Even though I had already written a letter of support, I headed downtown for the public hearing on whether it was an appropriate property use for Sister Jose Women’s Center to move to a larger facility, in a residential area, on North Seventh Avenue. The center’s mission states that it “is dedicated to the care and nurture of homeless women within our community. To our sisters without shelter, we provide beds; to those without food, we give nourishment; and, to those without purpose, we offer encouragement. We are women reaching out to women with dignity, respect and compassion.” It is the only women’s shelter in Tucson.

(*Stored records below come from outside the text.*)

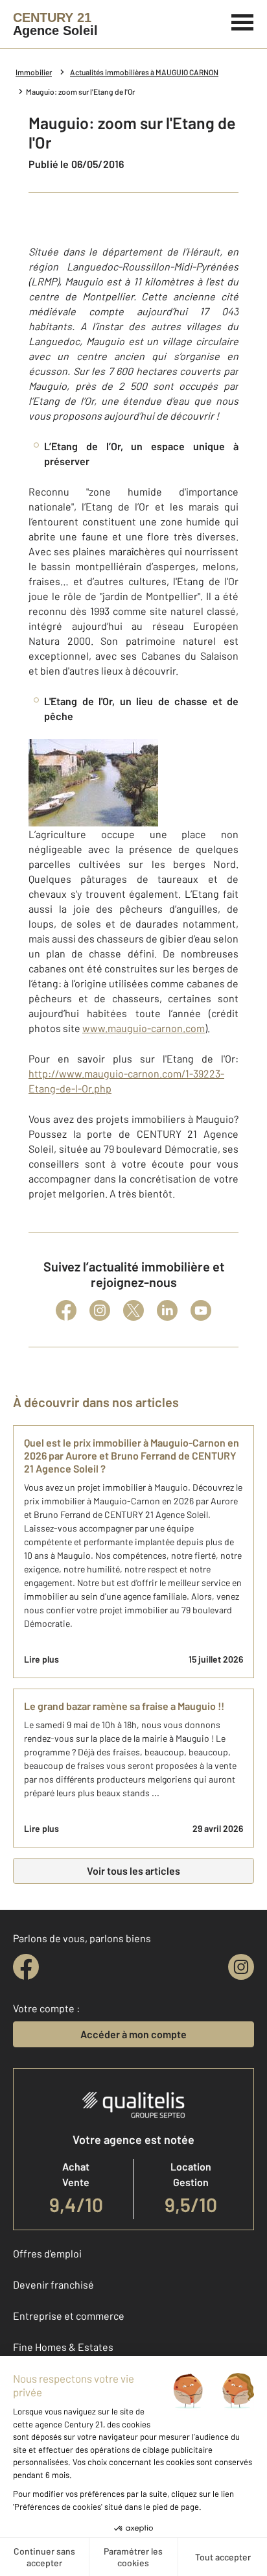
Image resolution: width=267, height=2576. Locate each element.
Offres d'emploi (47, 2253)
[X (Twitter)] (133, 1310)
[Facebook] (66, 1310)
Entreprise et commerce (68, 2315)
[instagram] (241, 1967)
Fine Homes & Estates (63, 2347)
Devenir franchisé (53, 2284)
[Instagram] (99, 1310)
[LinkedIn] (167, 1310)
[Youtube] (201, 1310)
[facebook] (26, 1967)
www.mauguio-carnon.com (143, 1028)
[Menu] (242, 20)
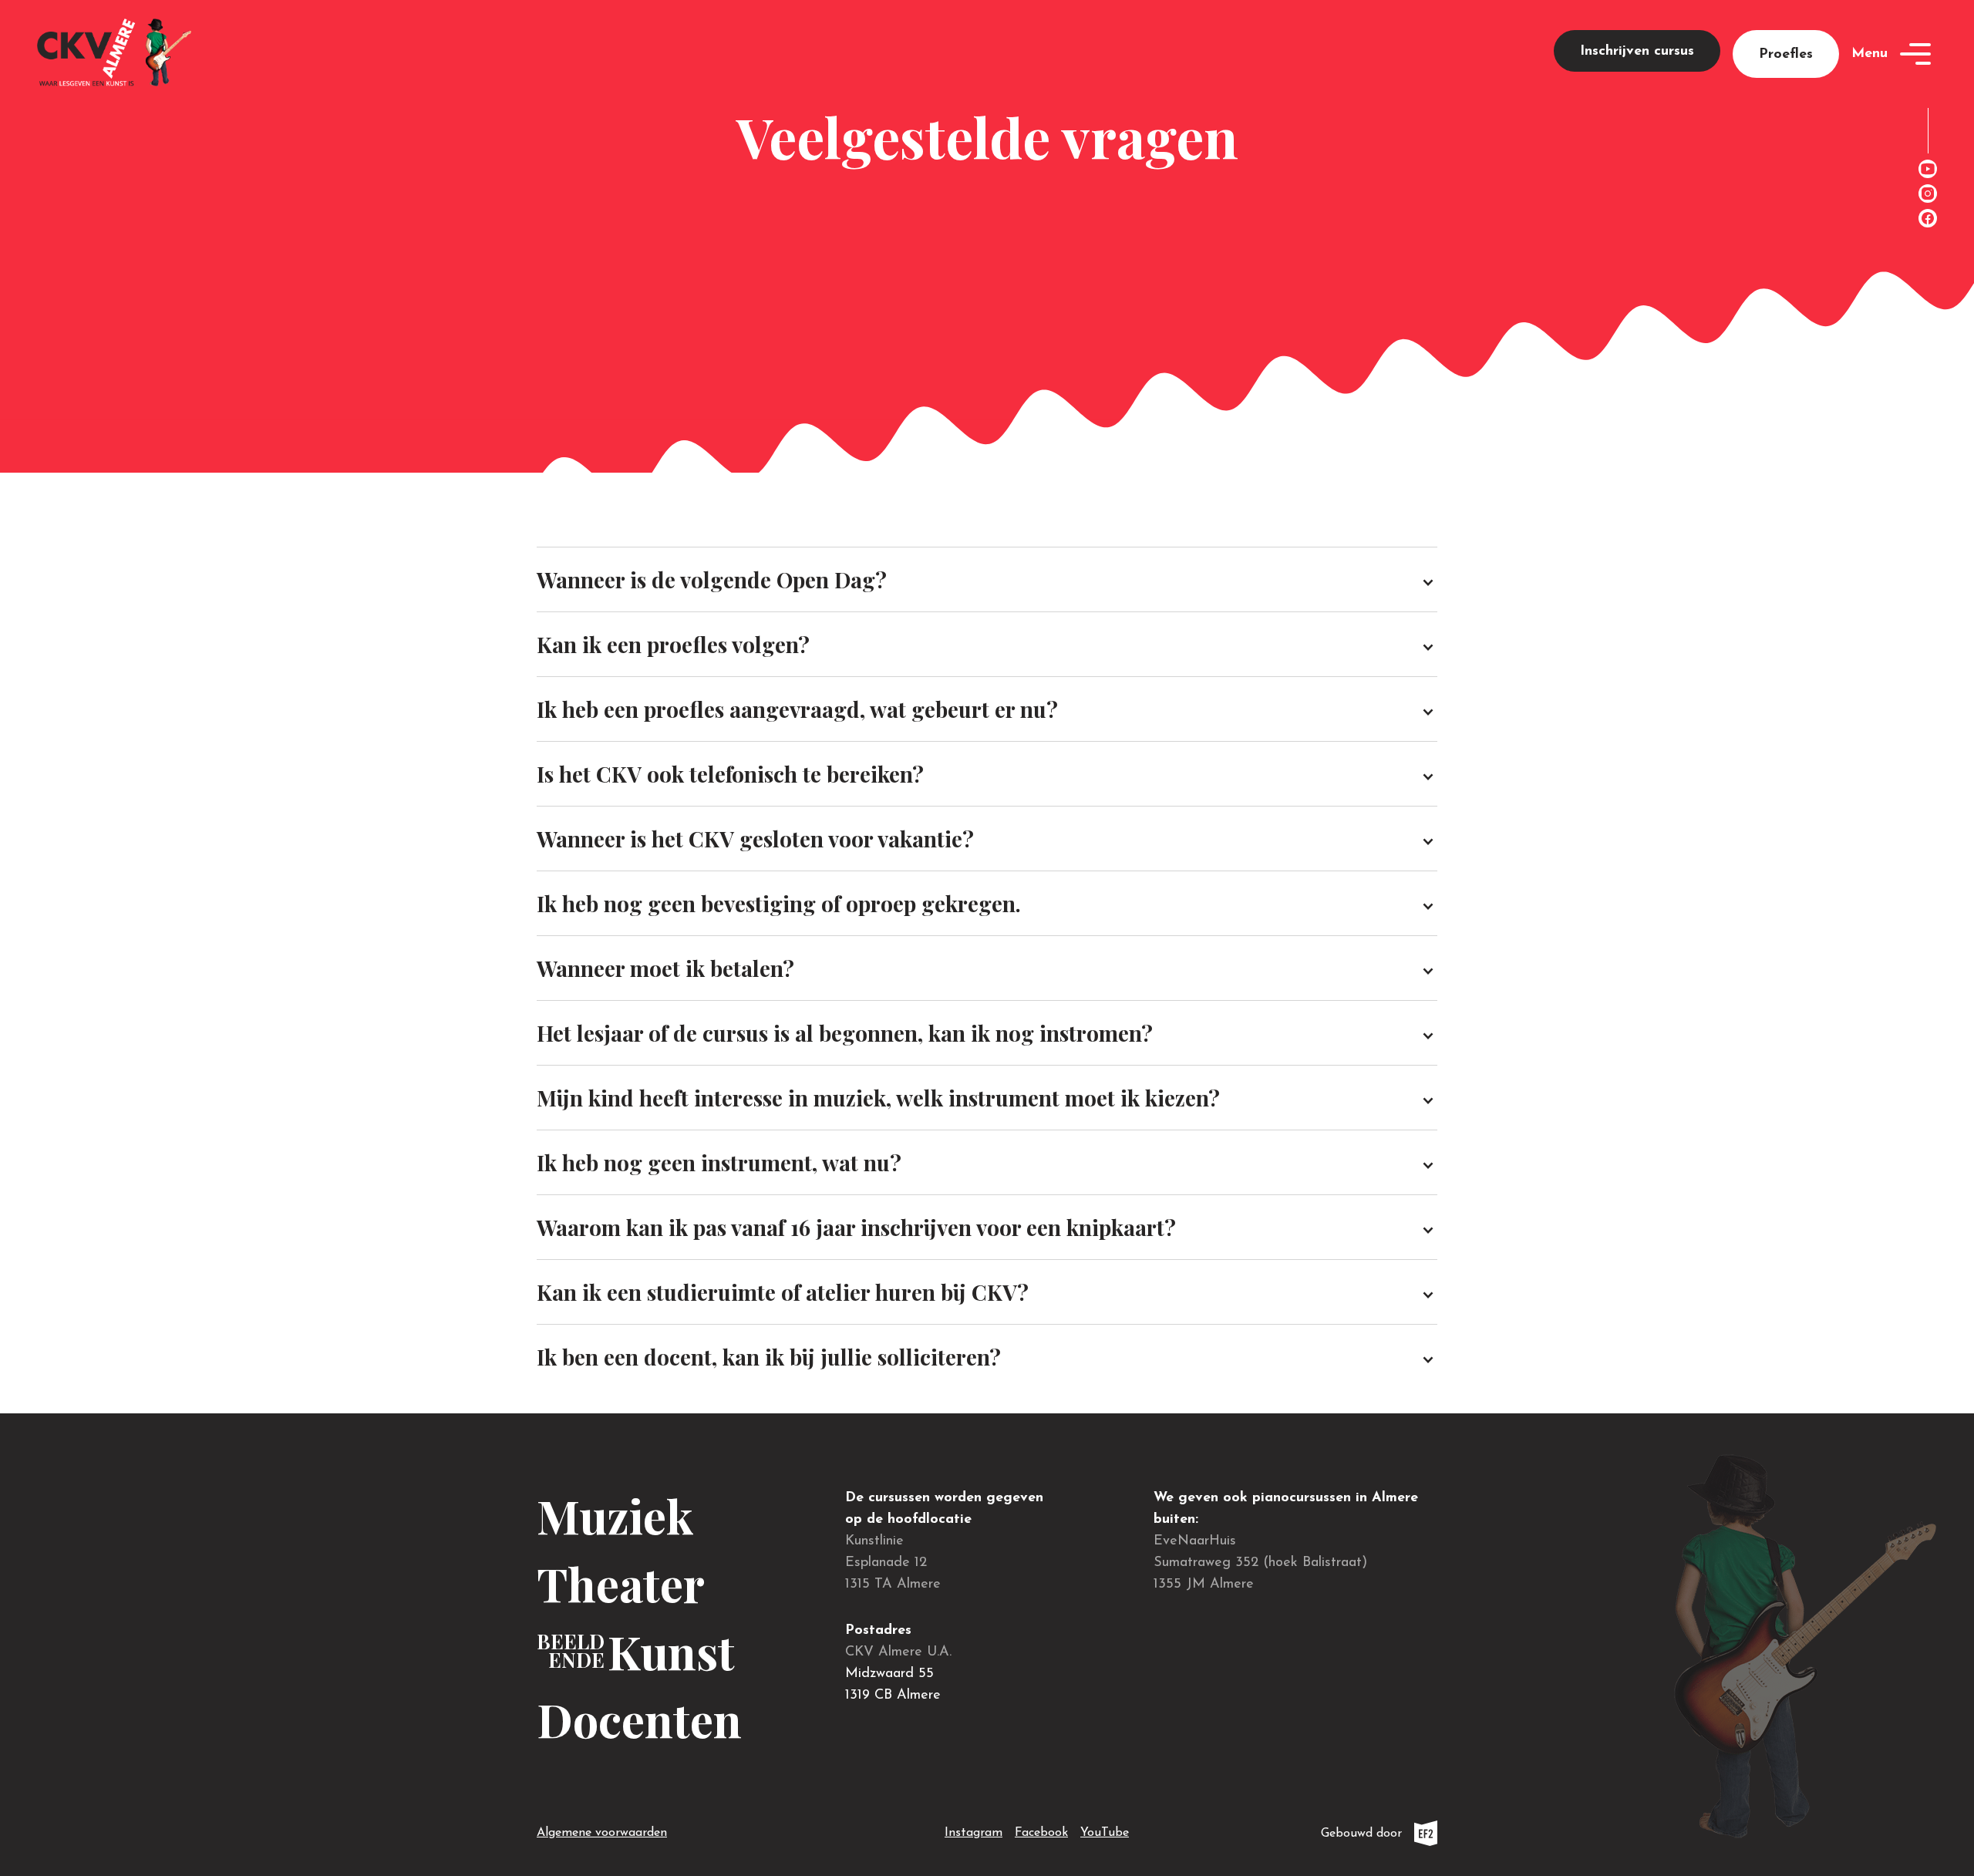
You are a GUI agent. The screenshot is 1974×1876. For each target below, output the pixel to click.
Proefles (1786, 55)
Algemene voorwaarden (602, 1833)
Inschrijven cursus (1637, 52)
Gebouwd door (1379, 1836)
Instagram (973, 1832)
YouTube (1104, 1832)
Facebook (1041, 1832)
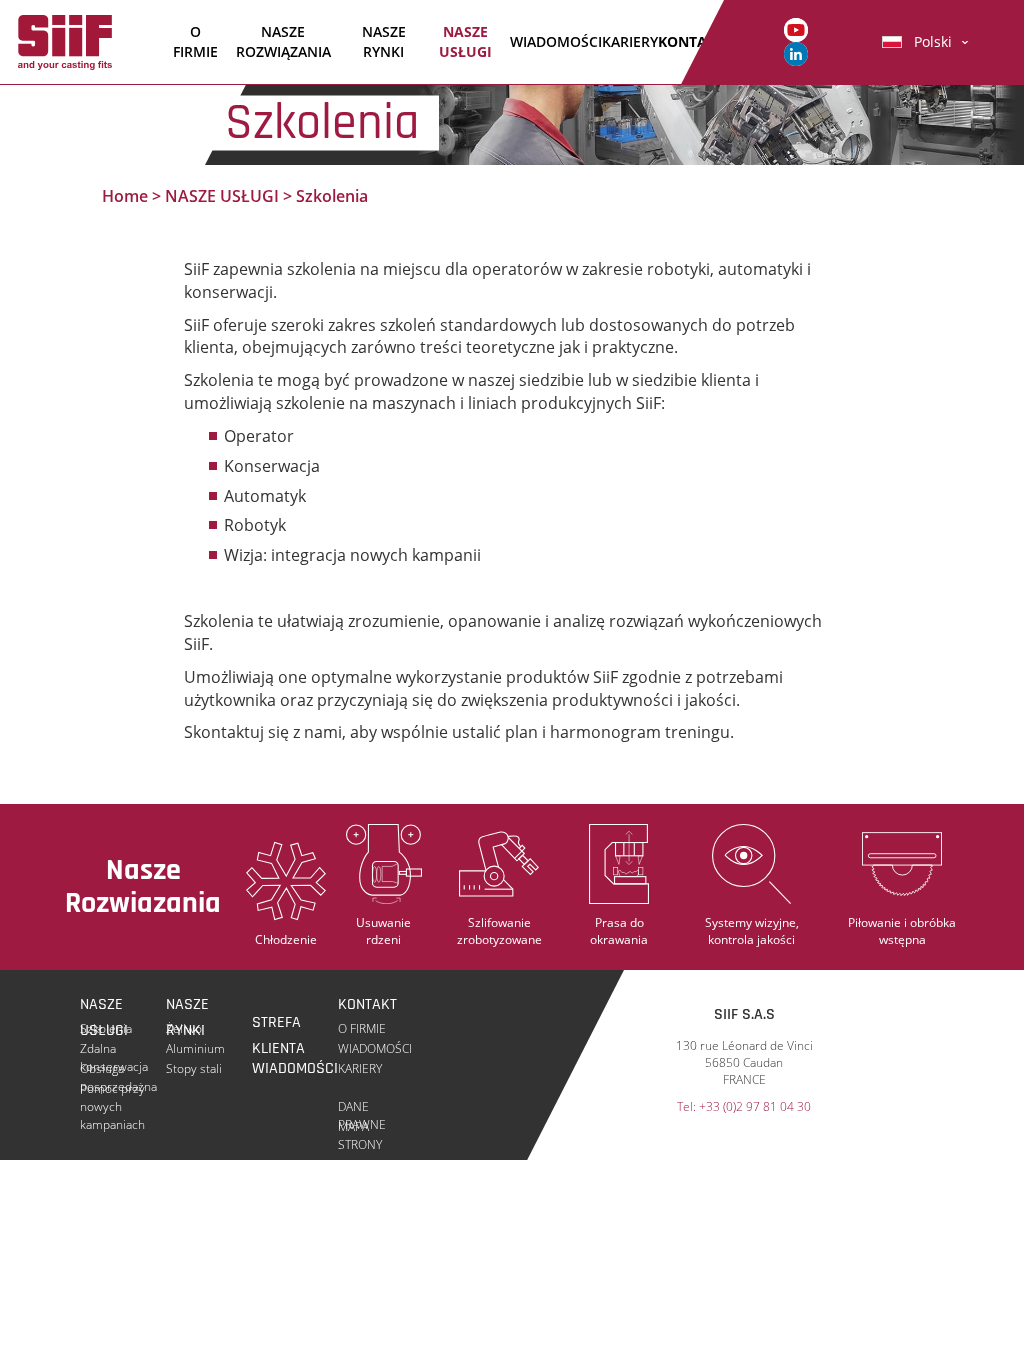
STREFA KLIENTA (278, 1024)
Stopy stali (194, 1068)
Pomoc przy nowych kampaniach (112, 1089)
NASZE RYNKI (384, 41)
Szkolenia (106, 1028)
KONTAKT (691, 41)
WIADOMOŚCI (556, 41)
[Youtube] (796, 28)
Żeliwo (184, 1028)
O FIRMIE (195, 41)
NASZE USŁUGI (465, 41)
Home (125, 196)
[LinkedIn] (796, 52)
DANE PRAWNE (362, 1107)
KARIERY (630, 41)
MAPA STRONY (360, 1127)
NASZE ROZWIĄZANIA (283, 41)
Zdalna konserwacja (114, 1049)
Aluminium (195, 1048)
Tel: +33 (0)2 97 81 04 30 (744, 1107)
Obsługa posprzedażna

Members of my community serve on the center’s boards, and our social action committee has been helping serve “our sisters without shelter” for the past two years. Additionally, the Jewish Federation had also written a letter of support for them to move to this new location. I had to attend.
Once there, I was asked to speak. I spoke of my volunteer commitment to the impoverished ghetto in Washington, D.C., and to the rehab of homes in Northfork, W. Va., when I was a student at Georgetown University. I spoke about our congregation’s commitment to our neighbors in Tucson when we built homes for Habitat for Humanity with churches and another synagogue in Tucson. I thought of shared scriptures that remind us of our highest religious principles that say, “You shall not be hard-hearted and shut your hand from your brother or sister who is poor. But you shall open your hand … to your brother and sister” (Deuteronomy 15:7-11). For Christians, one of the most powerful verses is found in Matthew 25:34-40, “take your inheritance … for I was hungry and you gave me food, I was thirsty and you gave me drink, I was a stranger and you invited me in ….” Jesus’ disciples answered him, “When did we do these things for you?” His response, “Whatever you did for one of the least of these brothers and sisters of mine, you did for me.”
My friends, next week is Passover, a holiday not just dedicated to our freedom from slavery, but a reminder that we should welcome those who are hungry for food, for shelter, for family to join us. I encourage you all to do what you can to assist “our sisters” at Sister Jose to have a place they can call home. This is our calling, and as Msgr. Thomas Cahalane, president of the Center, priest at Mother of Sorrows, and my friend said to me the other day, “Thank you for being together in the Lord’s ministry.”